Change vs. coherence is a an interesting issue. We need to distinguish between drift (which is fairly continuous) and phase changes (which are quite discontinuous).

We have a hard time understanding Medieval English, as much because of cultural drift as because of linguistic drift. The result of drift isn’t that we get multiple phases co-existing (with rare exceptions), but that we get opaque history. In our context this means that after a few decades, netminds will have a hard time understanding the records left by earlier netminds. This is already happening as our ability to read old digital media deteriorates, due to loss of physical and format compatibility.

I imagine it would (almost) always be possible to go back and recover an understanding of historical records, if some netmind is motivated to put enough effort into the task — just as we can generally read old computer tapes, if we want to work hard enough. But it would be harder for them than for us, because of the sheer volume of data and computation that holds everything together at any given time. Our coherence is very very thin by comparison.
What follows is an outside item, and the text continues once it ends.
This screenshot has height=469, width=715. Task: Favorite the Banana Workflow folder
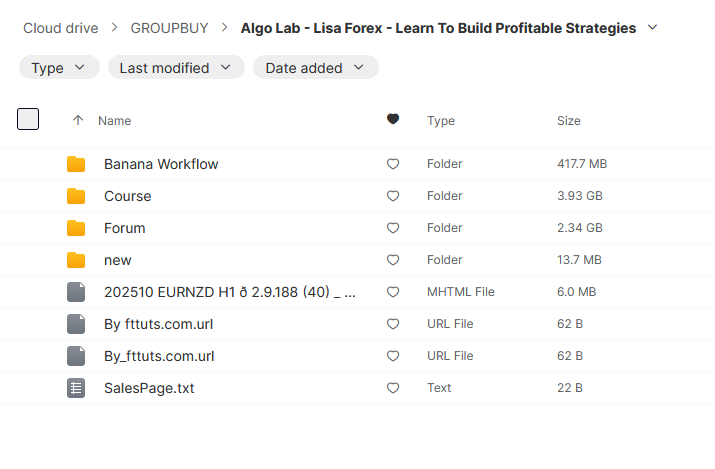[393, 164]
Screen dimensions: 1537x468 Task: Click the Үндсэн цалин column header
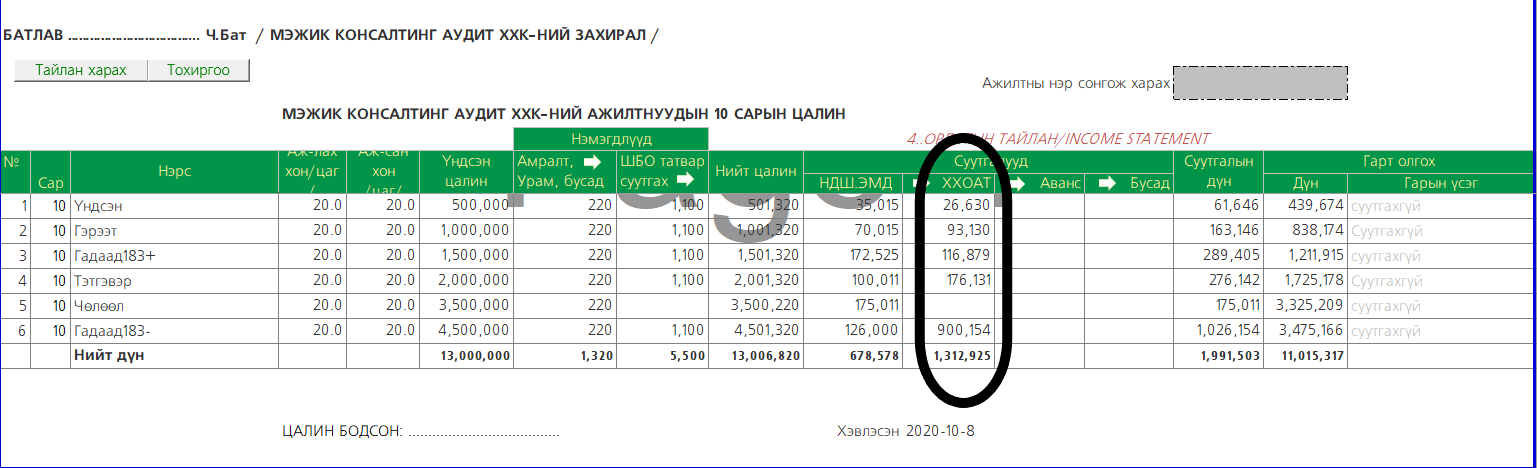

For example the “thickness” of long term cultural transmission in western civilization can be measured in some sense by the manuscripts that survived from Rome and Greece and Israel at the invention of printing. I’m pretty sure that all of those manuscripts would fit on one (or at most a few) DVDs as high resolution images. To be sure these manuscripts are a much more distilled vehicle of cultural transmission than (say) the latest Tom Cruise DVD, but at some point the sheer magnitude of cultural production overwhelms this issue.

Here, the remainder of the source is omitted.